Do you remember Angela Lansbury, the actress in “Murder she wrote”; I still remember watching her role in the murder-thriller-drama series till the very end till she unfolds the mystery. It consists of a very simple story - a murder. But the ‘who done it’ is the mystery.

Similarly, the focus or events surrounding the financial climate had unfolded. The US debt ceiling was the drama. The murder was the stock market. The “who done it” was the weak, global economic data – not the US drama!
Here is the drama. For weeks, the US debt ceiling was the main focus and center of attraction. August 2nd was the grand finale of the daily drama.

It all happened just nine days ago or 8 episodes away on July 22nd 2011. (It is just like in the movies, it starts with the opening and screens back 8 days ago). The plot thickens with the US debt drama in focus. The Senate, the House with credit rating agencies as the main actors. The victim is the equity markets or risk-on!
Fast forward to last Friday, there was a series of bad, very bad economic data. Durable orders, Michigan sentiment and GDP came in weak- very weak. But this was overshadowed by the US drama. (Remember, I warned you in my previous post! The evidence was there. But, did you take this into account?)

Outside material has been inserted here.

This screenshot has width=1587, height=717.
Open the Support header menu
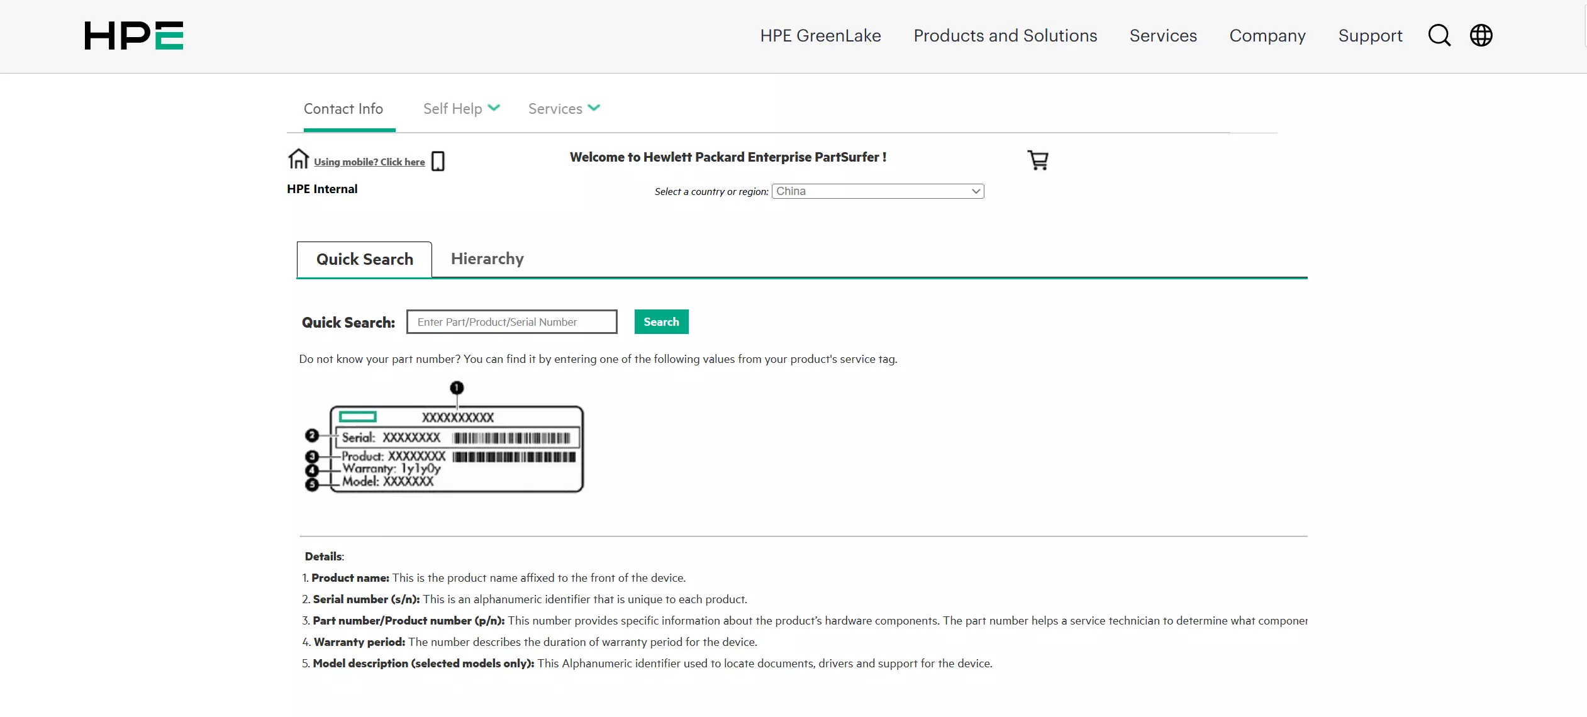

On Monday, this week – US ISM and global manufacturing killed the Asian market rally. (Here, I enforced that the plot had diverted).
Yesterday, Personal spending (-0.2%) was lower than expected (+0.1%). The personal spending being lowered than expected was a no-brainer. Scroll back 4 weeks to July 8th 2011. Nonfarm came in 18K versus 80K. Unemployment rose to 9.2% versus 9.1%.

Do you recall? This was a surprise. This data caught most, if not all, speculators with their pants down.
Do you see the link - Nonfarm, unemployment and Personal spending? Here’s the link if you still do not get it. With high unemployment, weak nonfarm payroll, this would only have one effect on Personal spending. Weak if not very weak Personal Spending.

If you had been following my post, I had already sent a warning, a signal. The market plot had changed. It is no longer the US debt ceiling. It is also not the US credit rating (not for now!). The plot had been diverted to global growth concerns via global economic data.
And the outcome of the Asian market at point of writing, 1240pm. Asian markets are generally weak with a loss ranging 1% to 2.75% (in South Korea). Similarly, the safe haven assets like Gold, Swiss Franc and Yen tells it all. The commodity currencies are down very badly. VIX is high. This is all about Inter market Analysis – Currencies, Commodities, Equities, Bonds, Economy, etc. Not just simple PER, book to value or valuations ratios.